> _Task requirements_:
Among the entries below, find the lines holding "agent" and copy them.

[Saved entries]
=-=-=

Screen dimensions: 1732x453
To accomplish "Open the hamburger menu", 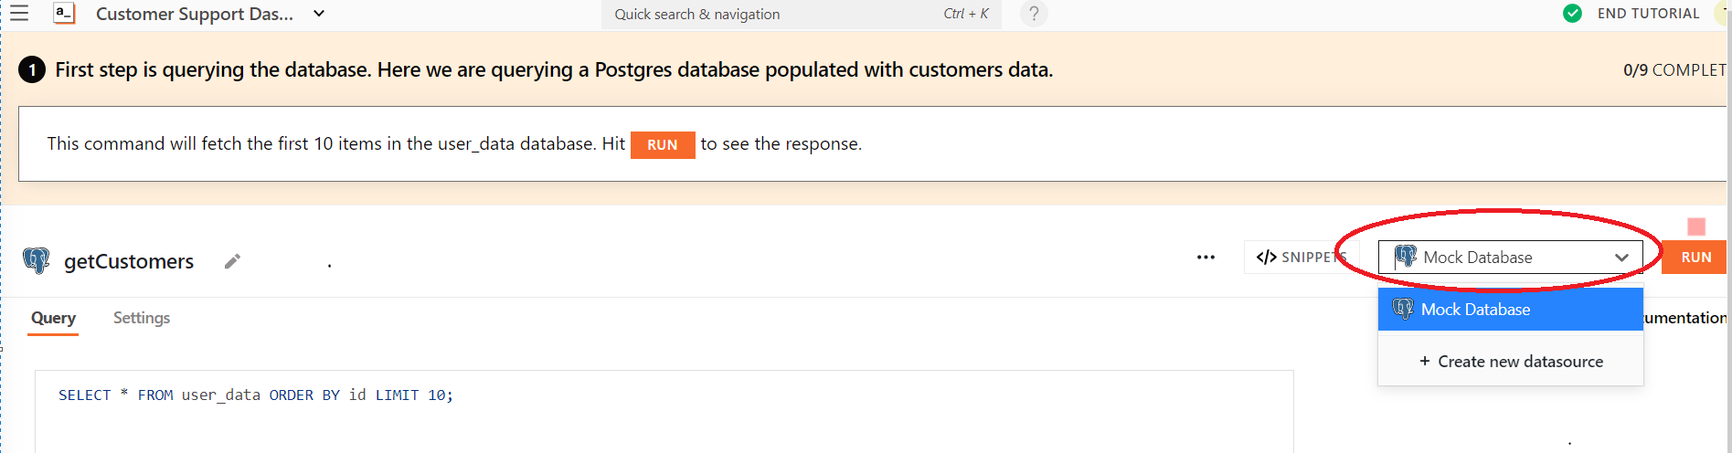I will tap(19, 14).
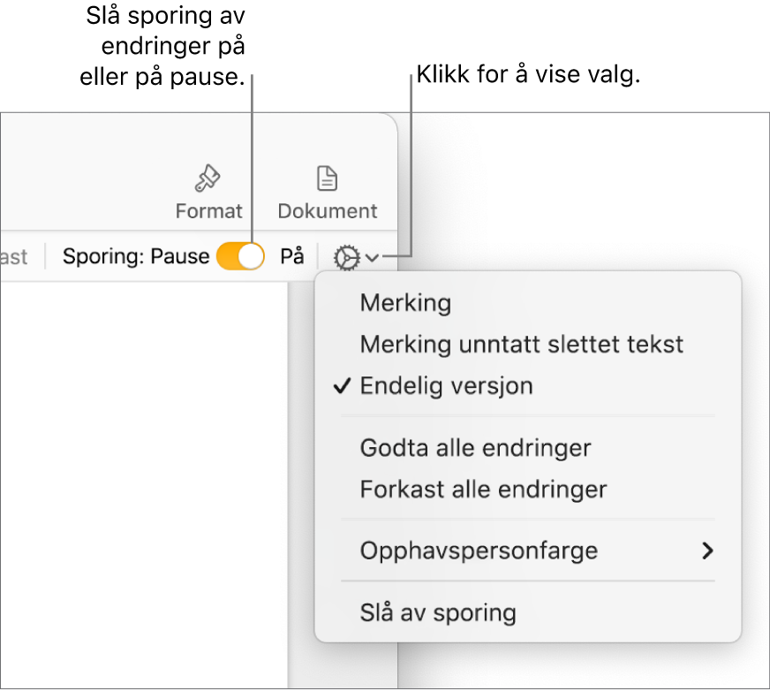Select the document page icon above Dokument
770x691 pixels.
327,178
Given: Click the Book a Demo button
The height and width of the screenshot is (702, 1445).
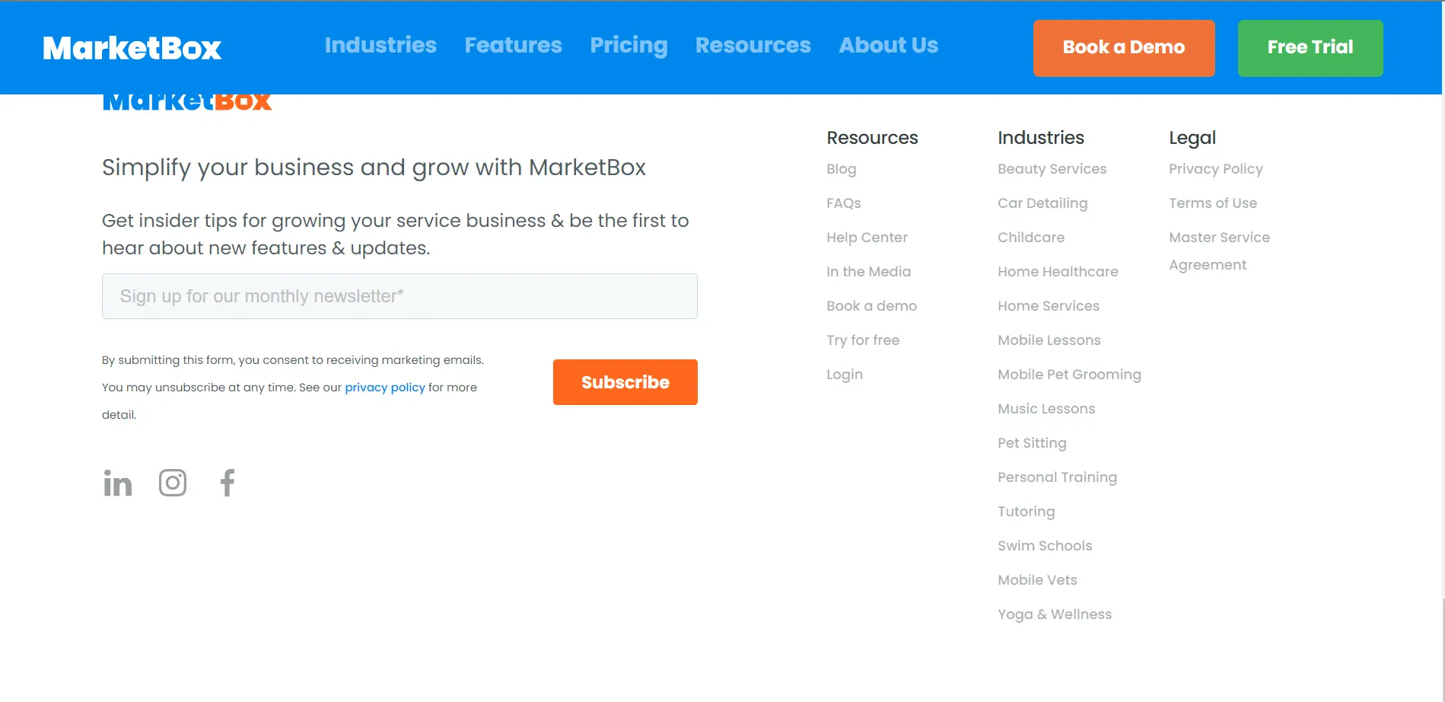Looking at the screenshot, I should pos(1123,48).
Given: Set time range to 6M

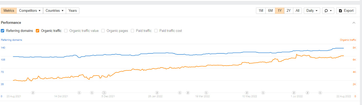Looking at the screenshot, I should tap(270, 11).
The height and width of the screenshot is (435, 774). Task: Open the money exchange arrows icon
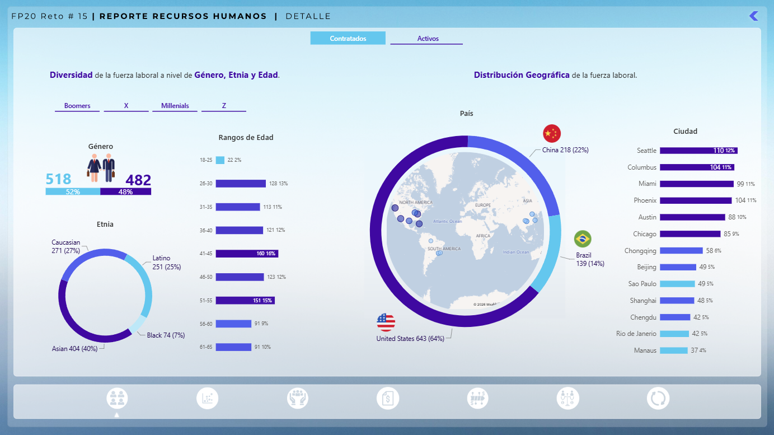(x=477, y=399)
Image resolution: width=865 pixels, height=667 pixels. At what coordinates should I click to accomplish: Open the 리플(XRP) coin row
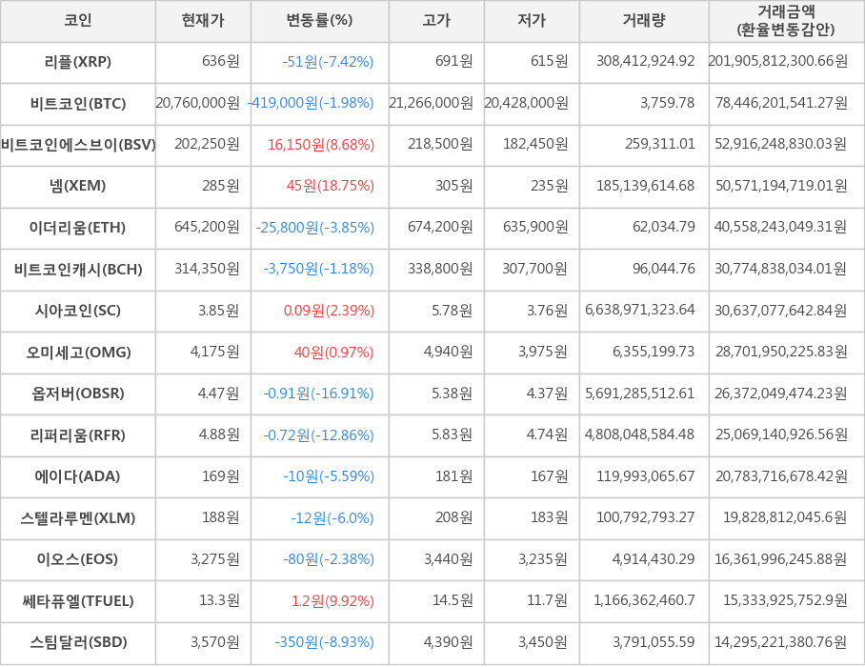pyautogui.click(x=78, y=62)
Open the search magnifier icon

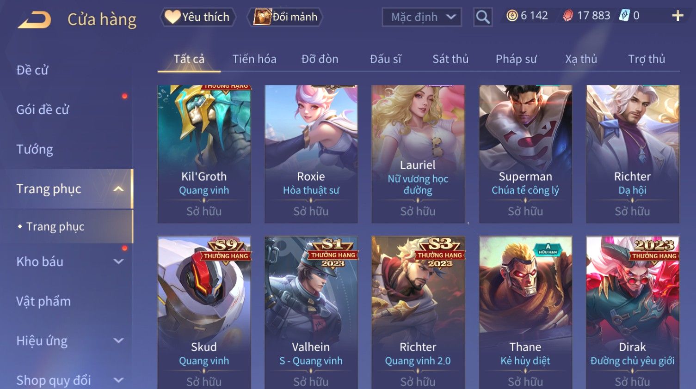(x=482, y=17)
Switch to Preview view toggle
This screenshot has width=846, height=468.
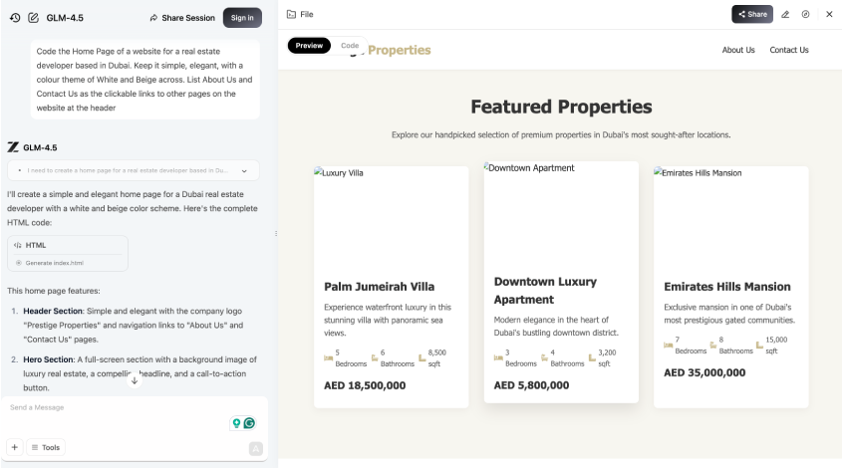click(309, 46)
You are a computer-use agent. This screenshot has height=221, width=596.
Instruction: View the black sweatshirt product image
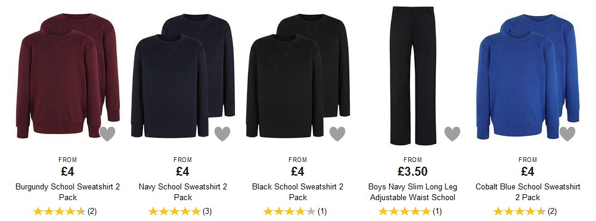point(298,76)

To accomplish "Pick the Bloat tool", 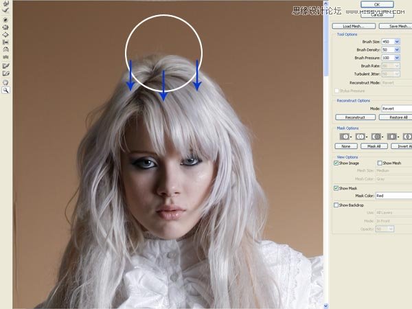I will 5,34.
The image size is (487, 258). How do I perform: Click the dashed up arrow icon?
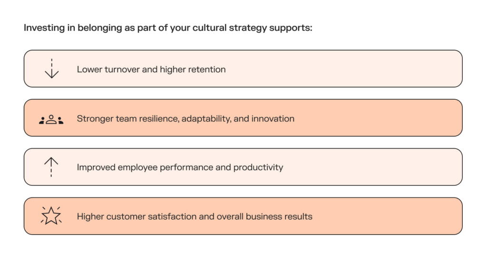tap(51, 167)
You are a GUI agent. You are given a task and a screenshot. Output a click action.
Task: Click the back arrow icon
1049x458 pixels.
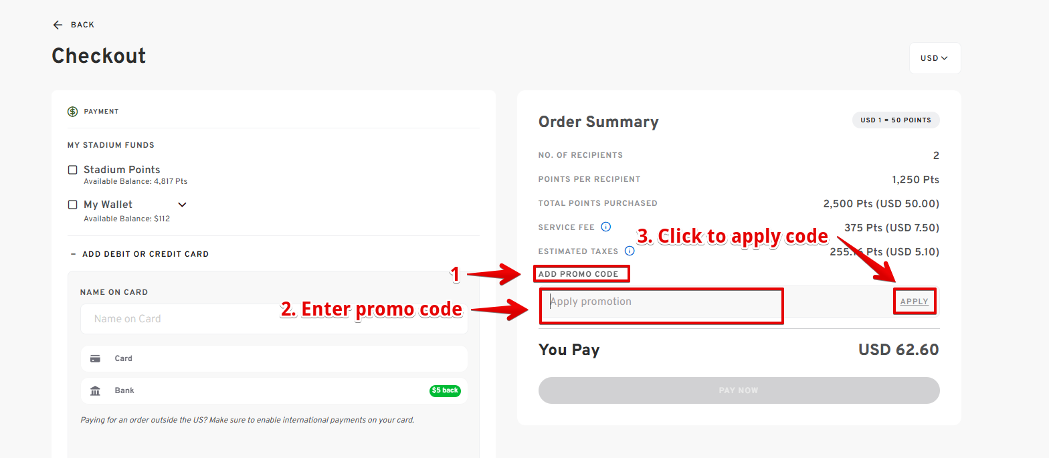coord(58,25)
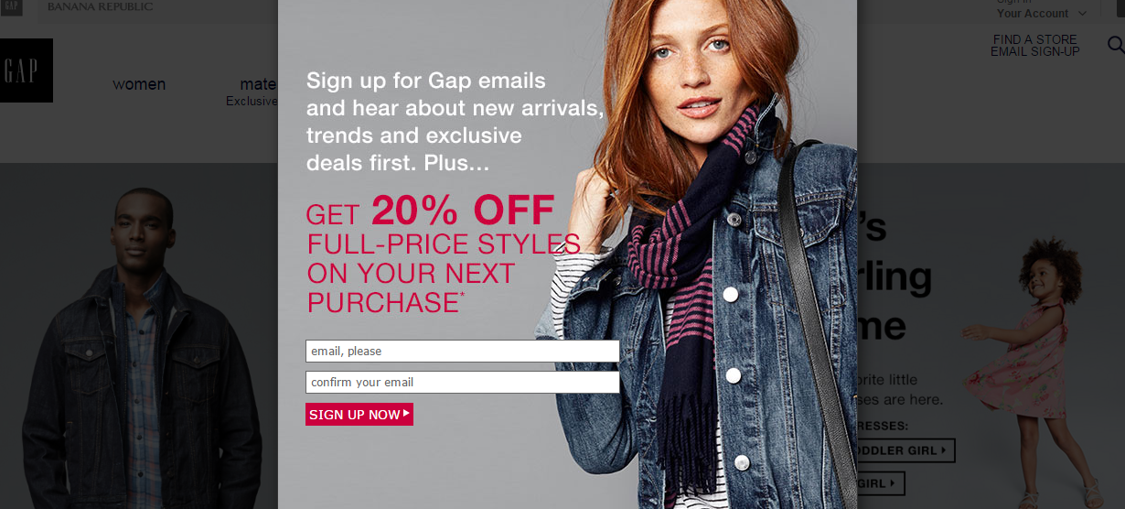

=-=-=

> _Result of this exercise_:
You are a computer-use agent. This screenshot has height=221, width=596.
You are a GUI agent. You are given a task and a screenshot. Output a click action.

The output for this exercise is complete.